4. Is there any problem on equitable partitions with complexity equal to graph isomorphism?

Answer 1

    
Concerning Question 1, it seems that partitioning a hypercube into two diagonally crossing sets is an equipartition: in the two examples shown, each blue vertex has two neighbors in the purple set, and vice versa. This continues to hold for $d$-dimensional hypercubes, providing an example of a $d$-regular graph with a 2-equipartition.

Answer 2

More a comment than an answer. I have (as suggested) asked a related question which is essentially about the complexity of determining if a certain eigenspace has a member with two distinct entries.

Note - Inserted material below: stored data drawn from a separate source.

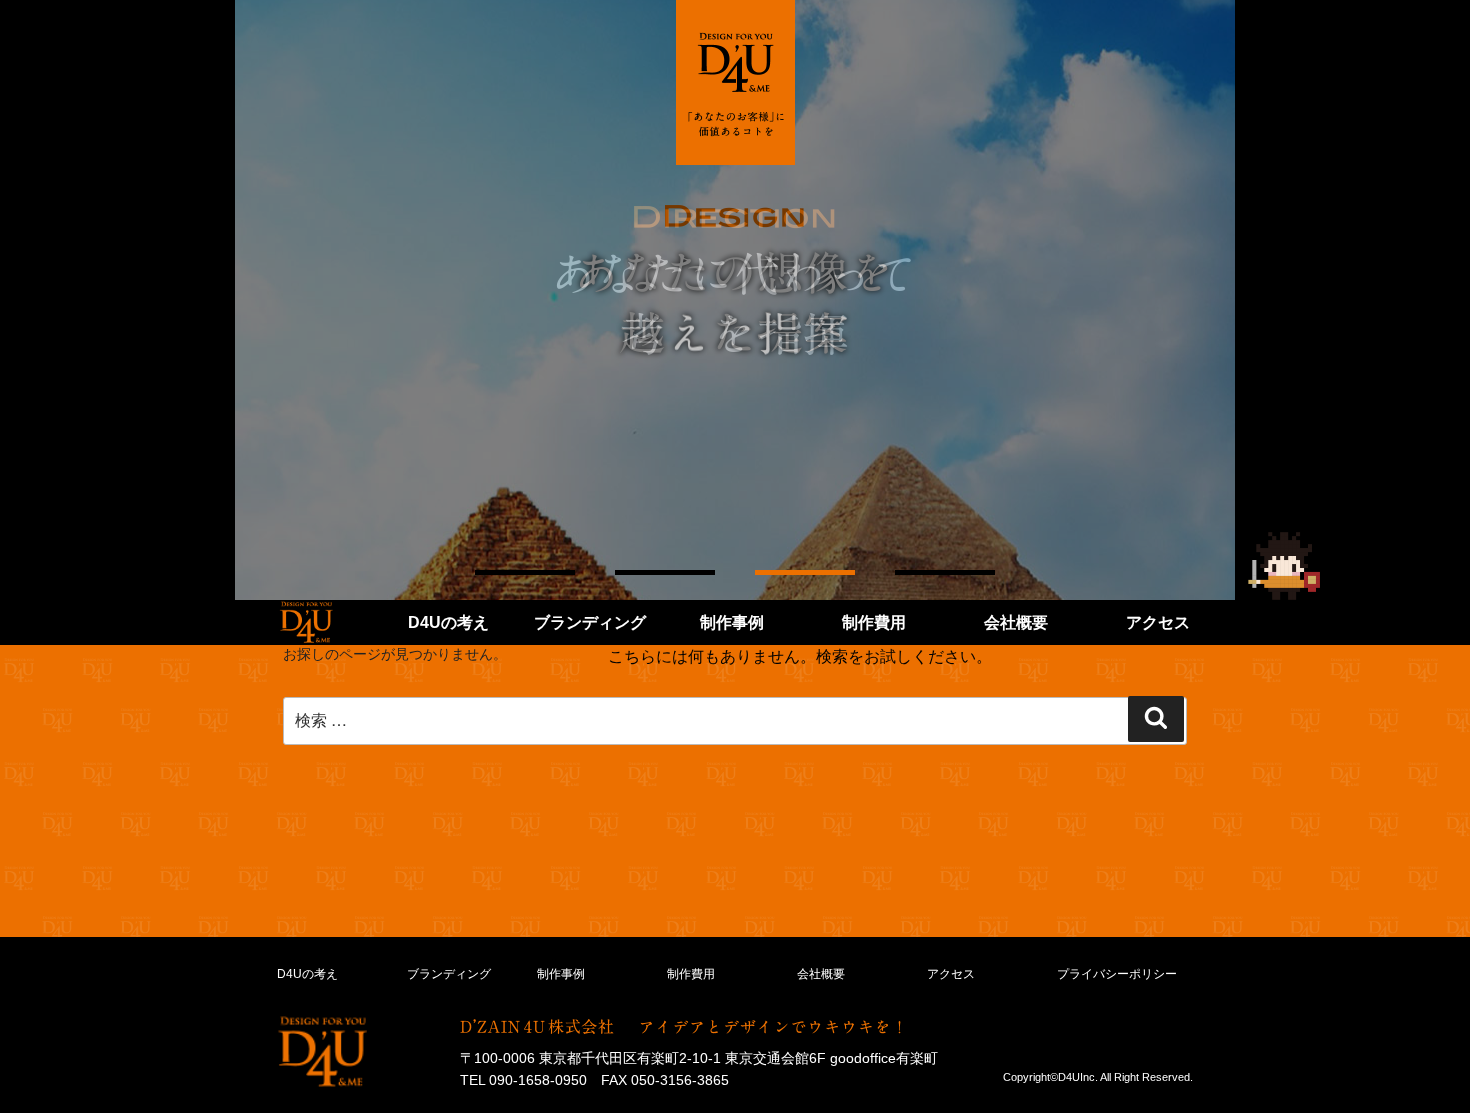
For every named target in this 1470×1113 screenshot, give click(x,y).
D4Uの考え (448, 622)
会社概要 (1016, 622)
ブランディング (590, 622)
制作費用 (874, 622)
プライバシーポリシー (1117, 974)
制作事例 (732, 622)
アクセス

Related to this question, here is an astonishingly vague sketch of a possible type of approach for an attempted construction of a potentially difficult example for question 2: Start with a connected bipartite graph $H$ which has $2m$ vertices $v_1 \cdots v_{2m}$ all of degree $d$ (so the two halves each have $m$ vertices) but is otherwise fairly irregular. Also generate $2m$ graphs $G_1 \cdots G_{2m}$ each with $n$ vertices, regular of degree $d^*$ and all having $0$ as an eigenvalue of reasonably high multiplicity but without any very simple eigenvectors. Now make them into a big graph $\mathcal{G}$ with $2mn$ vertices by putting in all $n^2$ edges connecting $G_i$ and $G_j$ whenever $v_iv_j$ is an edge of $H.$ There will be an enormous number of fairly complicated eigenvectors of $\mathcal{G}$ obtained by picking an arbitrary eigenvector of $0$ for each of the $G_i.$ There will also be an eigenvector which is $1$ on half the vertices and $-1$ on the other half (respecting the bipartition of $H$.) Now if the graph is just presented as a huge adjacency matrix with vertices in a very scrambled order then it will be clear that $0$ is an eignevalue of high multiplicity and our favorite program will present us a basis for the corresponding eigenspace, but it may not be obvious how to find that special eigenvector.

Left unspecified is how to pick good values for $m,n,d,d^*$ Perhaps there is a simple flaw in this description, maybe too many easy to find $0,1,-1$ eigenvectors. In that case I say that that was only a sketch. In some other way build in an equitable (two cell) partition overlaid with lots of noise.